AMAP Seminar - Results & Programs

The Medullosales: A key plant group to understand ecosystem dynamics in deep time?

10/09/2020 de 11h00 à 12h00PS 2 salle 201

In the late Paleozoic era (350–250 million years), the Earth was struck by significant global change. The ancient vegetation has witnessed these changes, testifying on evolutionary dynamics driven by environmental forces. The medullosans are a significant plant group at this time, belonging to seed ferns (pteridosperms), a paraphyletic group of seed plants which occurred from the late Devonian to the late Mesozoic (375–65 million years). The medullosans which originated about 330 million years ago were first part of extended tropical forest ecosystems, but later also of seasonally-dry habitats, such as the Chemnitz Fossil Forest in central-east Germany, 291 million years ago.
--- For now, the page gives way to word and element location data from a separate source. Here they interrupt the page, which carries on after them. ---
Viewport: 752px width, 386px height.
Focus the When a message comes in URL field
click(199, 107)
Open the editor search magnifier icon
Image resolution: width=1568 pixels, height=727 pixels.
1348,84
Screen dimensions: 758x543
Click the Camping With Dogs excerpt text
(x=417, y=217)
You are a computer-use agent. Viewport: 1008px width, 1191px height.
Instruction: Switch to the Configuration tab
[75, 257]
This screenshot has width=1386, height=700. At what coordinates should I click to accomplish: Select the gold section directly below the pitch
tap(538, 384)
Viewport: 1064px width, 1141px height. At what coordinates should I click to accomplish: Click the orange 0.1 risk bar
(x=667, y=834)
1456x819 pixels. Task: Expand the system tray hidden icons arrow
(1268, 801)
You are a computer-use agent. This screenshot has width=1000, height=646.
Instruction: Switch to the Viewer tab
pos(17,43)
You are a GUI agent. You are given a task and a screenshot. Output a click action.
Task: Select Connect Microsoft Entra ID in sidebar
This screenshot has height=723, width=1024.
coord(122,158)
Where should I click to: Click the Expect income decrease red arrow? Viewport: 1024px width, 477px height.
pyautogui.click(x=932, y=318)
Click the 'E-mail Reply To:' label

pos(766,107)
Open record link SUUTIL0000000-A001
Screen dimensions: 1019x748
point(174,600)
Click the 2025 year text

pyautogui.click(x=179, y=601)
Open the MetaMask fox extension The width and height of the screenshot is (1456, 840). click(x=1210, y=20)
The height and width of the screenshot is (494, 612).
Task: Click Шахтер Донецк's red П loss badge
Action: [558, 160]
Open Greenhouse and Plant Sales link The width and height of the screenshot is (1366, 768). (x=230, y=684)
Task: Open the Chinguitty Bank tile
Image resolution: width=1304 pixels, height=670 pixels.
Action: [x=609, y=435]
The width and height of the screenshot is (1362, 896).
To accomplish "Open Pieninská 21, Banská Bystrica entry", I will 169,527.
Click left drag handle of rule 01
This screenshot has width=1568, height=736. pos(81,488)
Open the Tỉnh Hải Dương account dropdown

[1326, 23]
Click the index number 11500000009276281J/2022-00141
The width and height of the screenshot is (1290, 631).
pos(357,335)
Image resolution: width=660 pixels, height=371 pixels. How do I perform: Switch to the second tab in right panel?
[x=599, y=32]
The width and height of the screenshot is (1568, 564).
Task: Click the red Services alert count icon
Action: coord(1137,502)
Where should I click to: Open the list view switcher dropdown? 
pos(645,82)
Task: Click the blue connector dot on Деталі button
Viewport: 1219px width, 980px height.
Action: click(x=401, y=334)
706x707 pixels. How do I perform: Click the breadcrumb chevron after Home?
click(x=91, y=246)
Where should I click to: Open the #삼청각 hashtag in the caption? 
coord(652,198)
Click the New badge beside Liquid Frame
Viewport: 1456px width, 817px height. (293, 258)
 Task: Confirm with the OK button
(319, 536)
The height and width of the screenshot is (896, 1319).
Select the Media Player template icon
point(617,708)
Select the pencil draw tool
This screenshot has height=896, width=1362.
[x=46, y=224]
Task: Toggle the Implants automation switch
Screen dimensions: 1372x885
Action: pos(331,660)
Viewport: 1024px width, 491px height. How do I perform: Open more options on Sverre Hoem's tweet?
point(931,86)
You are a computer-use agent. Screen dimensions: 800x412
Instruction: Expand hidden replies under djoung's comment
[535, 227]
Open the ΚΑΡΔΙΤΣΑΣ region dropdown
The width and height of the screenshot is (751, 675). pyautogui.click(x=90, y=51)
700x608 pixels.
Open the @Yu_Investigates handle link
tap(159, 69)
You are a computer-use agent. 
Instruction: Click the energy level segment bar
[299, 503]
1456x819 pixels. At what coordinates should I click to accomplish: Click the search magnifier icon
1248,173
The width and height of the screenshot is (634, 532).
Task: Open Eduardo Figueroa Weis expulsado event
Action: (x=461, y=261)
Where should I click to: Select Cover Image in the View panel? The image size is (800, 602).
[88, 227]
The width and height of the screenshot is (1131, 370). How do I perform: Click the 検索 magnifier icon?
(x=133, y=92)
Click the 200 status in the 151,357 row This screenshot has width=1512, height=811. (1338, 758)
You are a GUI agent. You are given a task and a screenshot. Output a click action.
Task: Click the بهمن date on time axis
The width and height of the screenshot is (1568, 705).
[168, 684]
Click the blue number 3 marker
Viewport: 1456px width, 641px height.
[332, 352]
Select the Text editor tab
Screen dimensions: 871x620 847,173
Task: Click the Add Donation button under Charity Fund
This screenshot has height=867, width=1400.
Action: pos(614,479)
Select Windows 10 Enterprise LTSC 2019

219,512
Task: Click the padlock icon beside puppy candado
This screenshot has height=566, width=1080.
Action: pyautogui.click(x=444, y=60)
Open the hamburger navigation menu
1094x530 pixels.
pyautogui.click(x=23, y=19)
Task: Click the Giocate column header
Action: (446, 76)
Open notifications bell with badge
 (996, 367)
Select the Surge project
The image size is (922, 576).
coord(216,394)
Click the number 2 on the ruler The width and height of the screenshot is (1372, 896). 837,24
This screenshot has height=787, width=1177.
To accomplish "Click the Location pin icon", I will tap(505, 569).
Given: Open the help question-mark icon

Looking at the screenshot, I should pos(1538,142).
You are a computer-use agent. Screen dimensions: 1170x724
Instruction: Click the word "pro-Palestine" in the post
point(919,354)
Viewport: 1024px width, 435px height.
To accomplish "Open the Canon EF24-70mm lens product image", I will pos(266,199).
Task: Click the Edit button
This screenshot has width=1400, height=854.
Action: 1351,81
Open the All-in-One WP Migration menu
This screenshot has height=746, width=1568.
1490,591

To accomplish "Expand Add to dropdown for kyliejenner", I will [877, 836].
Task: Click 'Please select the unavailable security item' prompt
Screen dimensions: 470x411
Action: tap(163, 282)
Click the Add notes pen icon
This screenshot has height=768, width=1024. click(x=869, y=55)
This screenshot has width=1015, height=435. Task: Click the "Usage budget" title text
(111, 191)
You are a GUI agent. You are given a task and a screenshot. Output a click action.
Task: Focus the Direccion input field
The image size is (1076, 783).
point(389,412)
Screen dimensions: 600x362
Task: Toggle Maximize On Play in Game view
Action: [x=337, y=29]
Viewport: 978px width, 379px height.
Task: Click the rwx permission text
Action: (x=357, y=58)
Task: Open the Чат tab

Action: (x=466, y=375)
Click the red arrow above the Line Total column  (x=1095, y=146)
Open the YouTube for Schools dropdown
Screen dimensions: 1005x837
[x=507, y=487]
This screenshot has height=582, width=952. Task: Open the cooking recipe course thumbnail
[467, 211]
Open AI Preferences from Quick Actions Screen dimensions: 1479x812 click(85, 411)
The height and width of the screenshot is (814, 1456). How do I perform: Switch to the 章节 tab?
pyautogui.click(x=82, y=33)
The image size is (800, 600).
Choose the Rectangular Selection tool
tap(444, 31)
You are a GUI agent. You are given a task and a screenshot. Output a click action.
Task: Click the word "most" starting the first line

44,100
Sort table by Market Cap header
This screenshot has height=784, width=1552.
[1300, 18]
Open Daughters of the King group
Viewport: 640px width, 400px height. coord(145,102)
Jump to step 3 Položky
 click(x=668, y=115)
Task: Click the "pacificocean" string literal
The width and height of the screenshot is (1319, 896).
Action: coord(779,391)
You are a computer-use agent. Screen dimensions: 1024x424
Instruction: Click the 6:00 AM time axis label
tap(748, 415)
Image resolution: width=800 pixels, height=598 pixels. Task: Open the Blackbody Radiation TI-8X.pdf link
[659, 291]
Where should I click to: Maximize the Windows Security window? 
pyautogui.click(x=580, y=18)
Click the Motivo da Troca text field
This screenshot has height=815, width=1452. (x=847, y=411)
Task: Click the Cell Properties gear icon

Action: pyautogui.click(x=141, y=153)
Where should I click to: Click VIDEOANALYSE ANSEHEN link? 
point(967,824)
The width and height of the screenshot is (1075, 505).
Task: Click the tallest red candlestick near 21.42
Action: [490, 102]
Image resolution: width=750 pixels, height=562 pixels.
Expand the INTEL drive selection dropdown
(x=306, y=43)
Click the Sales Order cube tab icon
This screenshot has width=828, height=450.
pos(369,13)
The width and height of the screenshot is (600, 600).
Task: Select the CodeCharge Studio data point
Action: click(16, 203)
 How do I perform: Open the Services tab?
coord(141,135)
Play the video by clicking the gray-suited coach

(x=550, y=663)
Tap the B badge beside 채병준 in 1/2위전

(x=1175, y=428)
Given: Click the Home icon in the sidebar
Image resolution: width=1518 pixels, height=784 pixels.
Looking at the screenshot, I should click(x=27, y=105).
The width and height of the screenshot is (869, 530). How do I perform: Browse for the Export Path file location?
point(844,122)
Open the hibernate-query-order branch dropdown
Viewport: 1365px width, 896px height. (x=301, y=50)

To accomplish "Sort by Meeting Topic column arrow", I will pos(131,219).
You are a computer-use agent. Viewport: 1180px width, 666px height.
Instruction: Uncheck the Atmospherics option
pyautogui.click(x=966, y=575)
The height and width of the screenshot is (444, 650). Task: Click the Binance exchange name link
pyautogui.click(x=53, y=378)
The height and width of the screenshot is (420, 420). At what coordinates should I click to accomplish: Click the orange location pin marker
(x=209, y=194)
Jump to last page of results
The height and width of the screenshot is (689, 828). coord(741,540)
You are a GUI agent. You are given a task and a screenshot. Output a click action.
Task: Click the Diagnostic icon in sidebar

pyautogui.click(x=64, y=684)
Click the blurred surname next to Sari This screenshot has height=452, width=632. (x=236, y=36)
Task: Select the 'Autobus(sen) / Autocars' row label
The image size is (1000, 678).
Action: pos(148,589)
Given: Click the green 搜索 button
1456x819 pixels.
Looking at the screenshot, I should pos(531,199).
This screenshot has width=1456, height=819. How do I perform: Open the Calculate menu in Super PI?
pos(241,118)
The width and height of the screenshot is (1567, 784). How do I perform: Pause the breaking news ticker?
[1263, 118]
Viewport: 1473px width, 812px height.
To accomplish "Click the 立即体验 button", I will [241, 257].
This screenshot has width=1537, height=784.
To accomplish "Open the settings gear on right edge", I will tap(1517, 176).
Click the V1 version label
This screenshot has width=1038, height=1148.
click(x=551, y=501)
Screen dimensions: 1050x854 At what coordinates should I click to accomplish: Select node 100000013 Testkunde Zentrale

Due to exceptional preservation in this fossil assemblage, we are able to reconstruct these plants from their roots to the tips of the leaves, for the first time in paleobotanical research history. The medullosans have an unusual and complex xylem architecture and large fronds with fern-like leaves. Their nearest living relatives are the cycads.
Not much is known about their growth habit and water transporting vascular system. Were they climbing vines or self-supporting? Do their conducting tissues and high leaf surface point to a large evapotranspiration potential, which would be comparable to modern angiosperms? The three-dimensional preservation of the fossils may bear the potential to apply modelling approaches on biomechanics and water conductance, which have been developed for living plants of modern forest ecosystems.